По тихим тропинкам идешь все вниз, навстречу морю.

Снизу раздается плеск, музыку которого трудно определить. Но это энергичный, неумолчный плеск: голос сложной и упорной жизни.

И вот я внизу.

Оказывается, что сад Барбюса спускается не прямо к морю, а повисает над небольшой, очень курьезной бухточкой или заливчиком на высоте трех-четырех метров.

Я сел у каменного парапета и посмотрел вниз. Сине-фиолетовые воды моря проникают сюда довольно бурно, все оживляют, всюду заглядывают, стремятся проникнуть подальше, идут на приступ, встречают разнообразно изрезанное, многоузорное сопротивление этих зубчатых берегов и обильно одеваются серебром пены.

И вдруг мне пришла в голову мысль: а ведь бухта у подножья сада моего приятеля чрезвычайно похожа на него самого. Она как-то отгорожена. Она очень ярка и индивидуальна. Она чрезвычайно сложно и художественно причудливо построена. Она полна мерной, но сложной музыки. Она полна увлекательной игры красок. И все же это вовсе не замкнутый мир. Напротив — это нераздельная часть великого моря, в свою очередь соединенного с океаном. Мир сюда входит: звуковой и цветовой ритм здесь находится в зависимости от дыхания мировых элементов…

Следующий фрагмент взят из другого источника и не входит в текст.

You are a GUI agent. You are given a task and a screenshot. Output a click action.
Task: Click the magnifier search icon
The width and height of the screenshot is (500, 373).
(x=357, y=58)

Таков и Барбюс! Вы не оторвете его от вселенной, от всей истории человечества, от современности, от великой революции, — все это составляет самую сущность его сознания. Но все это составляет сущность именно его сознания, все это превращается в его глубокие индивидуальные переживания, в его художественное ощущение жизни, в его этическое и эстетическое, глубоко живое противодействие или содействие им.

* * *

У меня много воспоминаний о Барбюсе. Я мог бы о нем много сказать. Мне интересно было бы остановиться, например, на эпизоде, который курьезным образом соединил Анри Барбюса и Иисуса Христа, Всеволода Эмильевича Мейерхольда и митрополита «живой церкви» господина Введенского7.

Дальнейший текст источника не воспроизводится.